Le ministre israélien de la Sécurité nationale, Itamar Ben-Gvir, s’est rendu à la prison d’Prison d’Ofer, située à l’ouest de Ramallah, en Cisjordanie. À cette occasion, il a réaffirmé son intention de promouvoir une loi visant à instaurer la peine de mort contre certains prisonniers palestiniens.
Selon des médias israéliens, le ministre était accompagné de hauts responsables de la police, dont le commissaire général Kobi Yaakobi.
Une visite sous tension
Des vidéos relayées sur les réseaux sociaux montrent des interventions à l’intérieur de l’établissement pénitentiaire. Des forces israéliennes auraient utilisé des grenades assourdissantes et des gaz lacrymogènes dans certaines sections, tout en pointant leurs armes en direction des détenus. Plusieurs prisonniers auraient été extraits de leurs cellules puis transférés vers la cour de la prison.
La prison d’Ofer accueille principalement des détenus palestiniens arrêtés dans les territoires occupés.
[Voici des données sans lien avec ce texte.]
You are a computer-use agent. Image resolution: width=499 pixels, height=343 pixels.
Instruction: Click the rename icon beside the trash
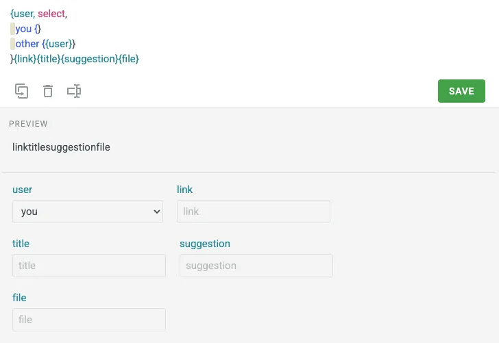pos(74,91)
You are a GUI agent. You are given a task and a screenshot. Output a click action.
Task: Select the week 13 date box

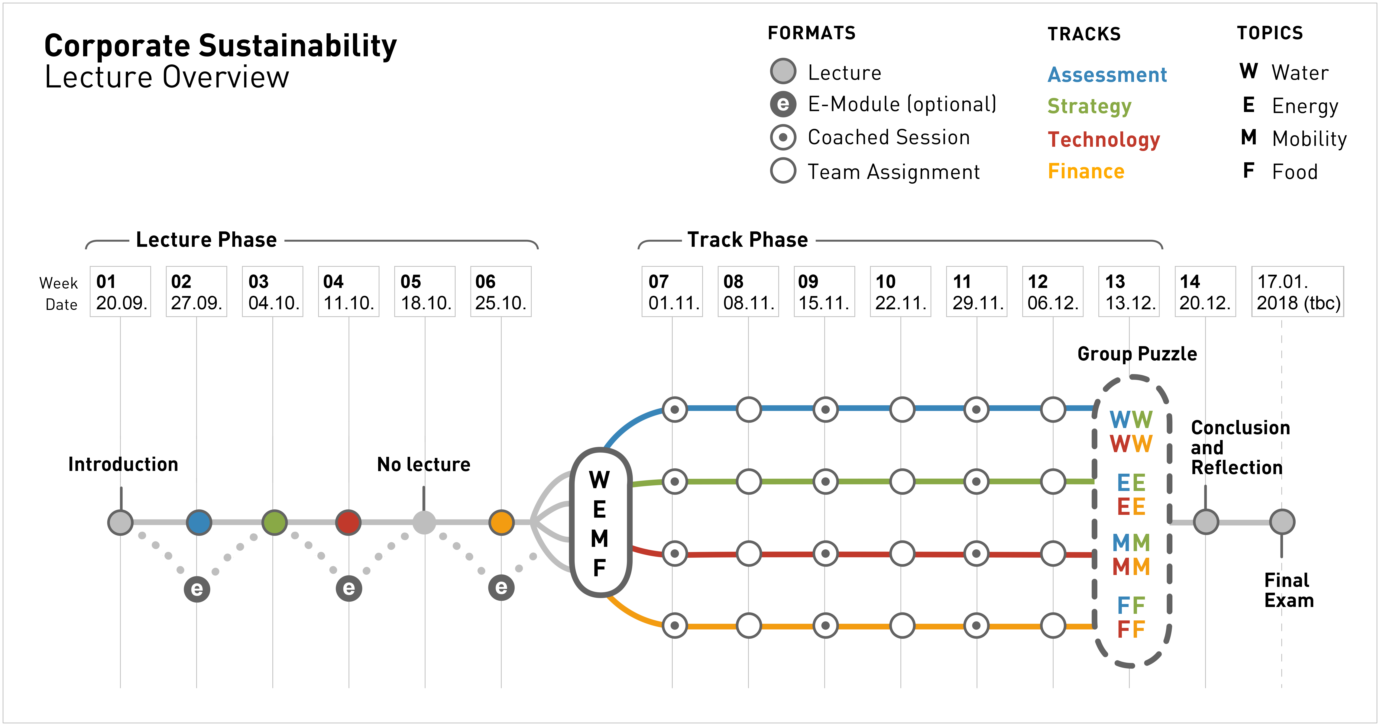[1129, 292]
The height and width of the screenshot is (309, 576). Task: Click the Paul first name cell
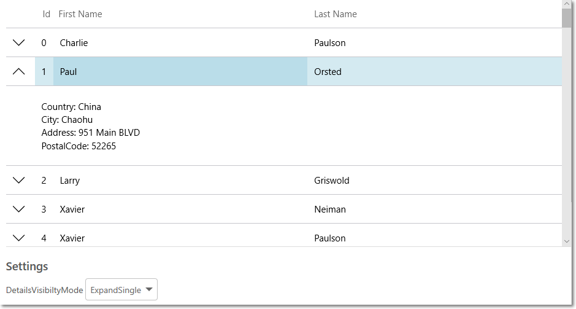click(69, 72)
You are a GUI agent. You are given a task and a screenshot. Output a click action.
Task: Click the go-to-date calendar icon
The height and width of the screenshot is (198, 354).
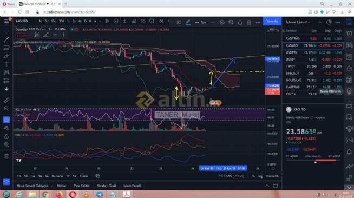(x=97, y=176)
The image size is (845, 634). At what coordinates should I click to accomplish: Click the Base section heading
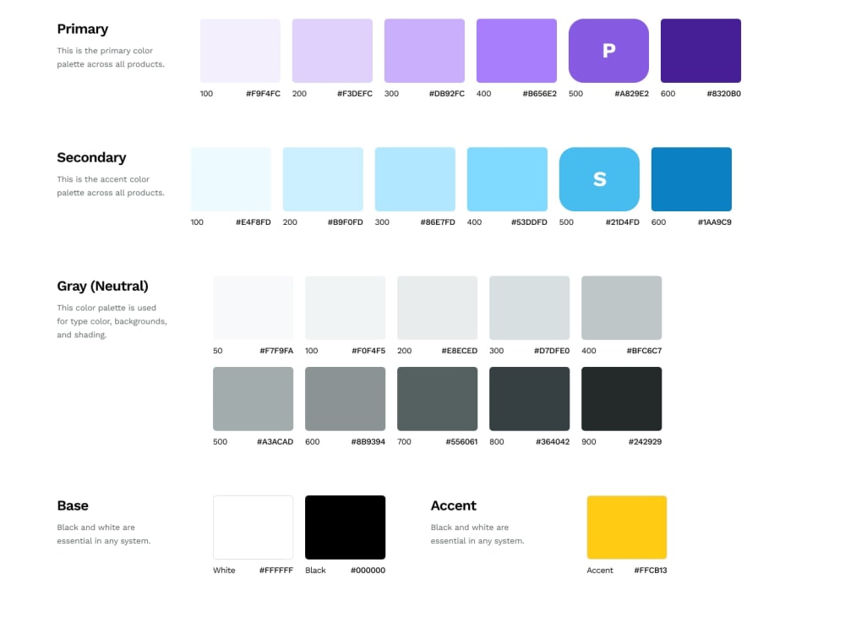coord(73,506)
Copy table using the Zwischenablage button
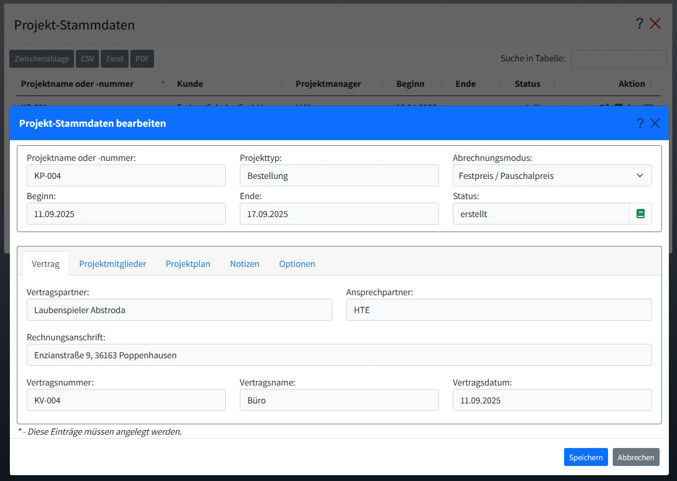 [x=41, y=58]
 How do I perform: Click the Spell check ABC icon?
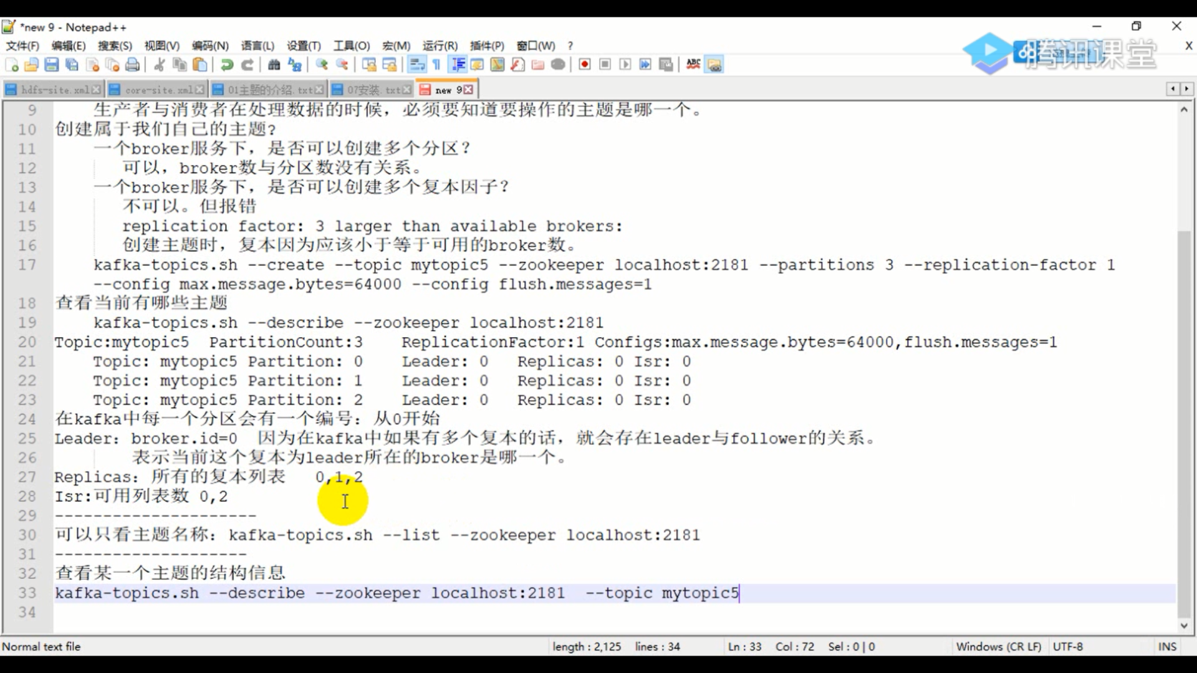(693, 65)
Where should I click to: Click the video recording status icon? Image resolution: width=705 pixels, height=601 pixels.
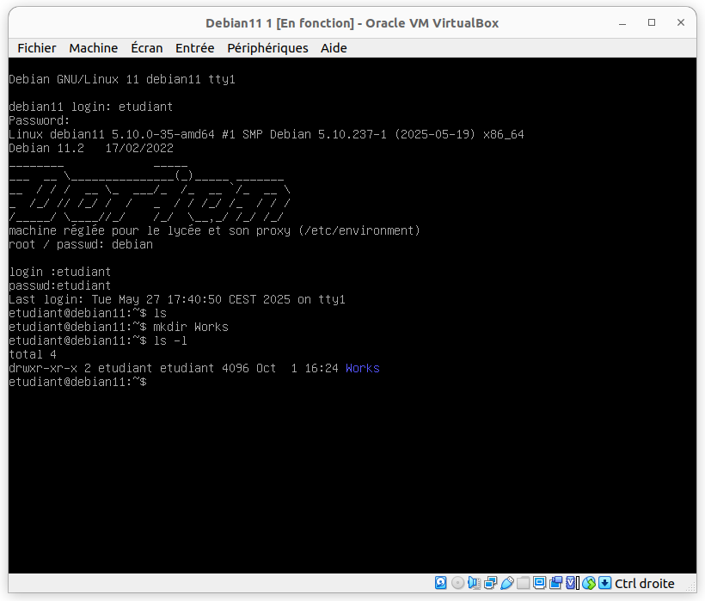tap(555, 583)
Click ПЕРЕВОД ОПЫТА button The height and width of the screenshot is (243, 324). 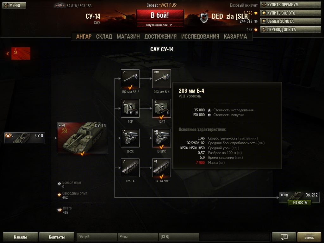point(290,29)
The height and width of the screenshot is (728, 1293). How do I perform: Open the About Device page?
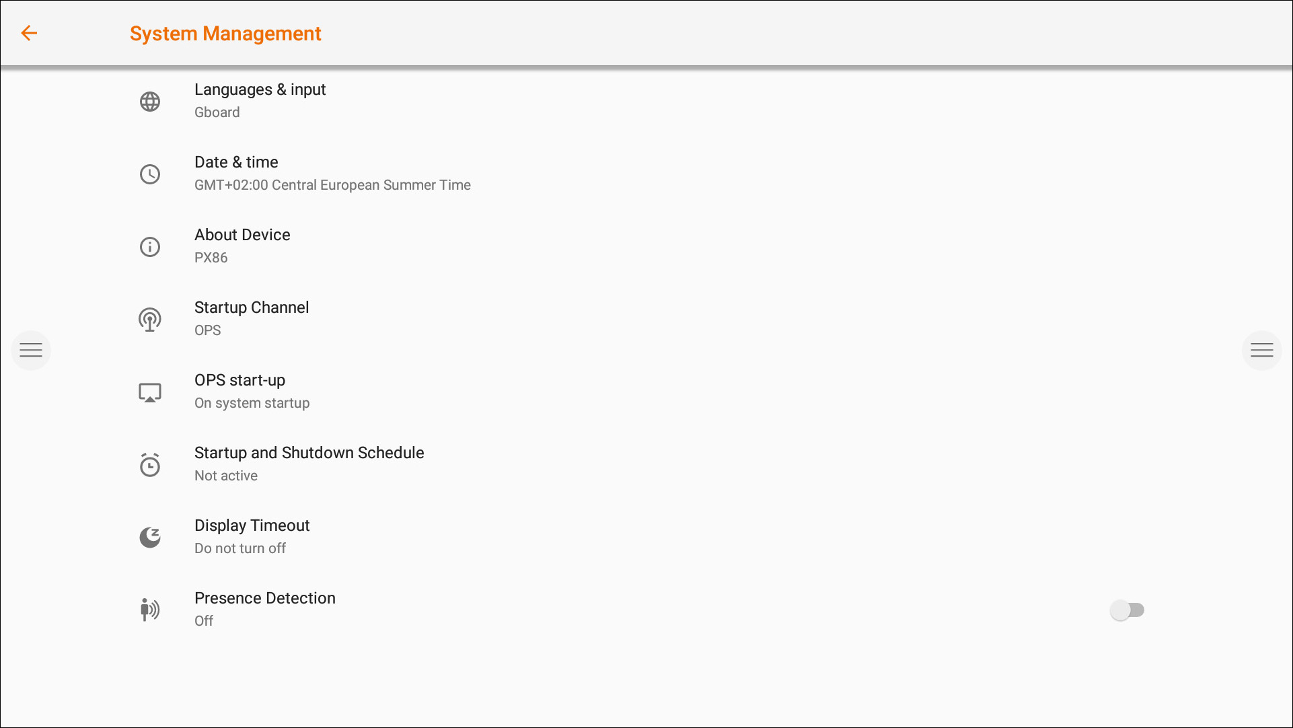coord(242,235)
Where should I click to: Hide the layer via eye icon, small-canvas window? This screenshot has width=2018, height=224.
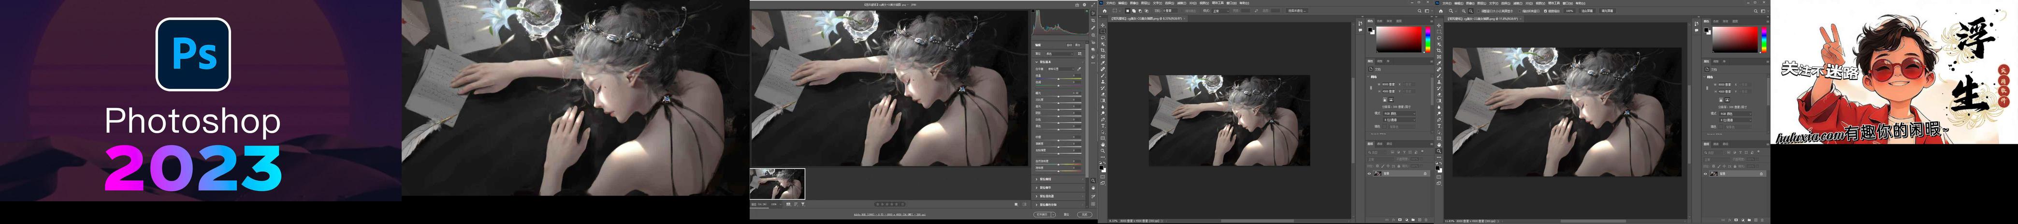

Son fonctionnement s’inscrit dans le cadre du système carcéral israélien appliqué en Cisjordanie, dans le contexte plus large du conflit israélo-palestinien.
Un projet de loi controversé
Lors de sa visite, Itamar Ben-Gvir a estimé que les changements apportés au régime carcéral n’étaient « pas suffisants ». Il a confirmé vouloir faire avancer un projet de loi permettant l’exécution de prisonniers palestiniens reconnus coupables d’avoir causé la mort d’un citoyen israélien, selon des critères définis par le texte.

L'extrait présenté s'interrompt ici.